◆ **Task to carry out**:
Starting at the line below that contains "Click the NATIONALITY column header" and ending at the line that contains "Viewport: 669px width, 1189px height.", retype each line exactly as it stands, but omit the pictures.

--- Dataset content Enclosed Below ---

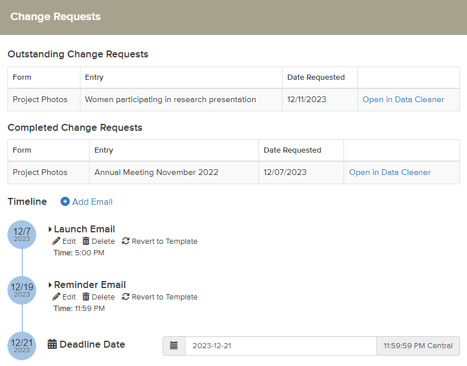
Task: Expand the Reminder Email disclosure triangle
Action: point(51,285)
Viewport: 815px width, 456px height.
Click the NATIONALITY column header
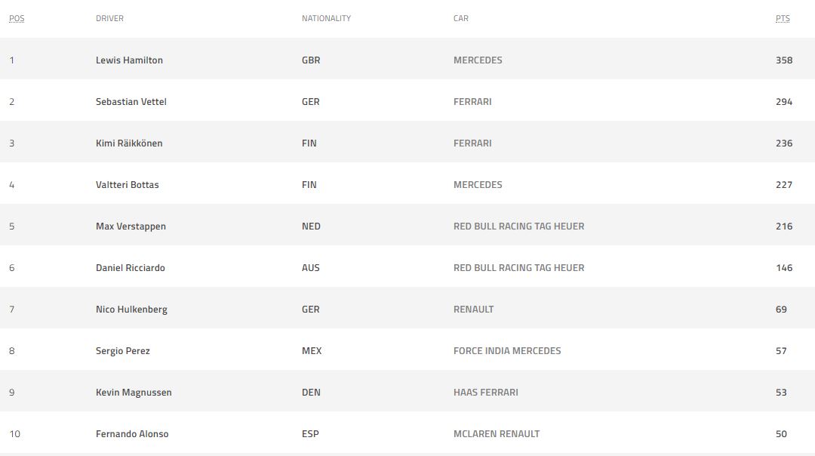coord(326,18)
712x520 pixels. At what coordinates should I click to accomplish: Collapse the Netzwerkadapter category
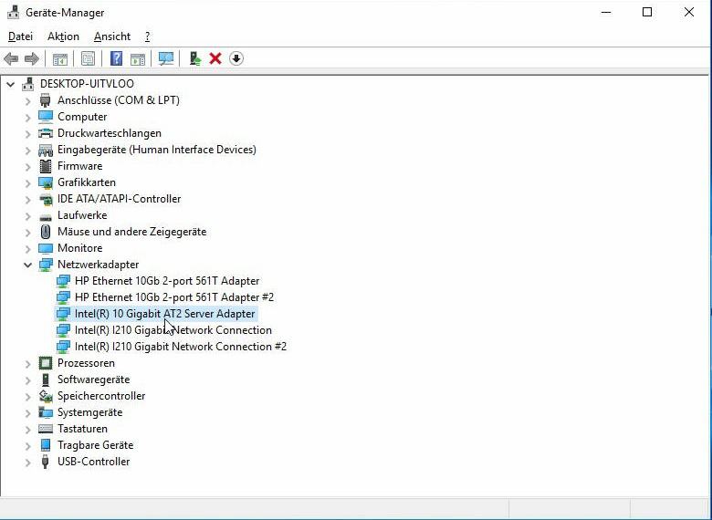(x=27, y=265)
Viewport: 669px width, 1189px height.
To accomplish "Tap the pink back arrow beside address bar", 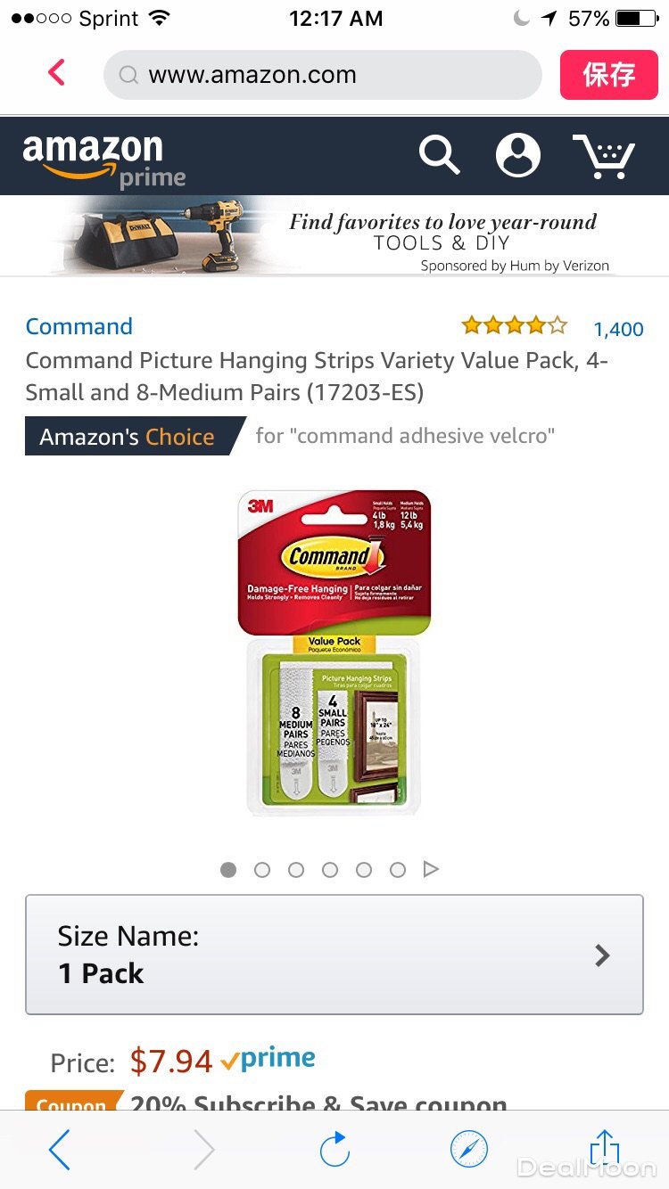I will (x=57, y=73).
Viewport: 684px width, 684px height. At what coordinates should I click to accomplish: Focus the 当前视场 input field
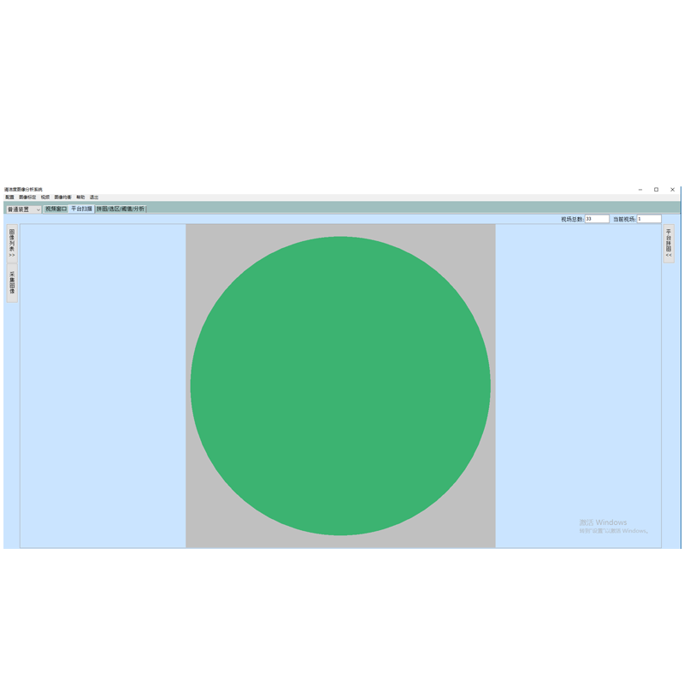click(x=648, y=219)
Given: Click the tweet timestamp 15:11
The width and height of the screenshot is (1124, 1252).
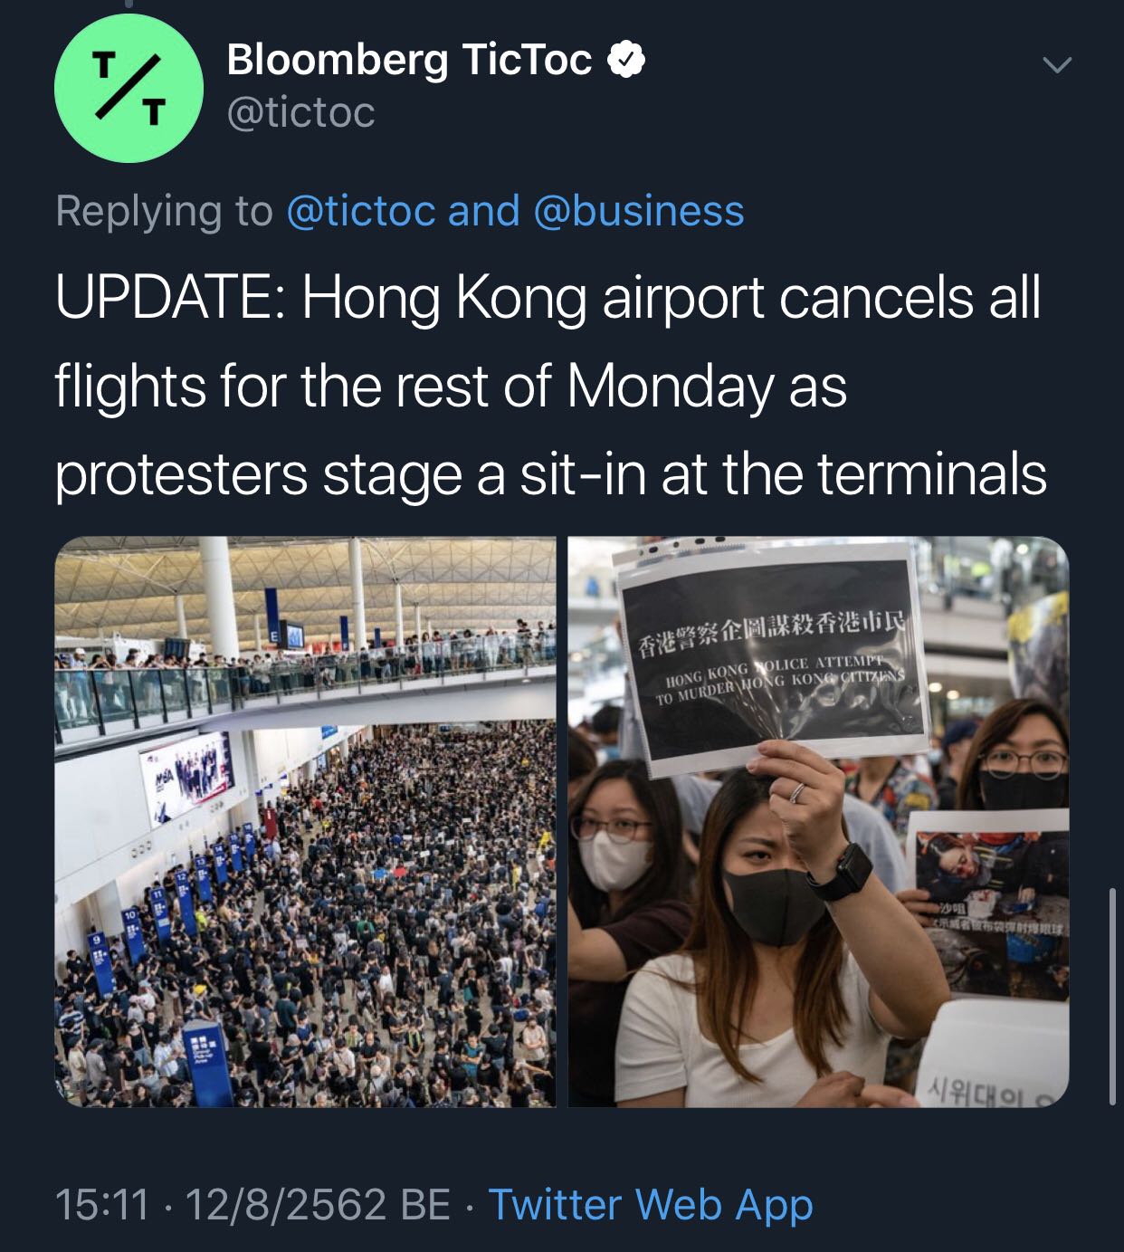Looking at the screenshot, I should [101, 1205].
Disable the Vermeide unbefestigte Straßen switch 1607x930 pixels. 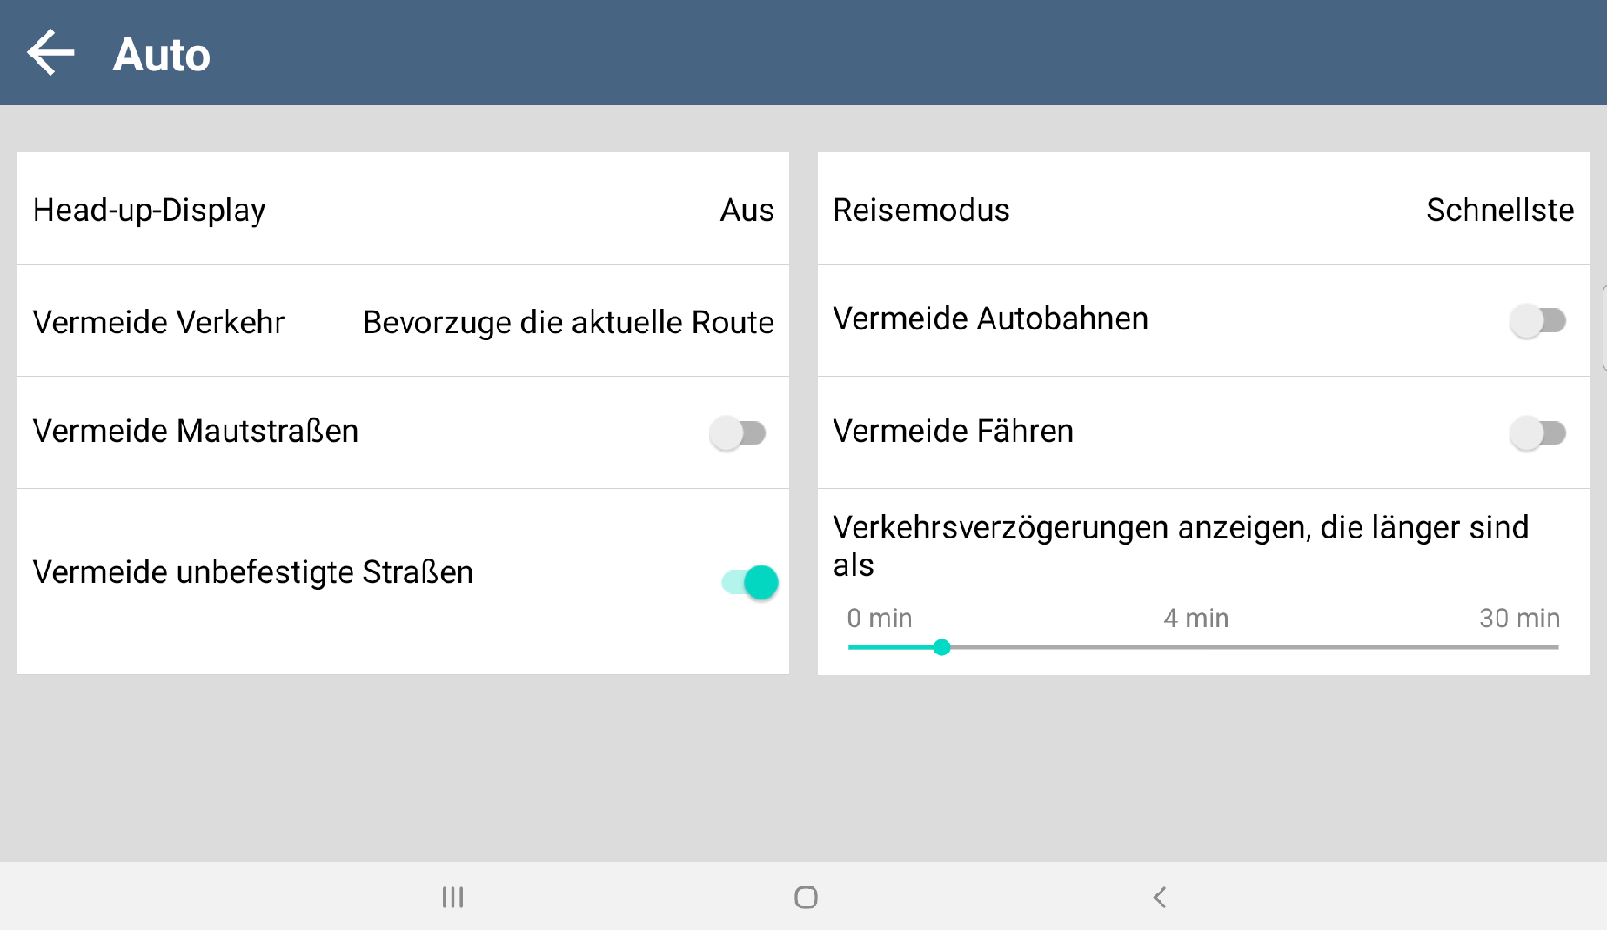[x=750, y=582]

--- End of Enclosed Dataset content ---

◆ **Response below**:
Click the NATIONALITY column header
coord(326,18)
712x520 pixels. At what coordinates should I click to accomplish: Collapse the Netzwerkadapter category
(x=27, y=265)
Viewport: 669px width, 1189px height.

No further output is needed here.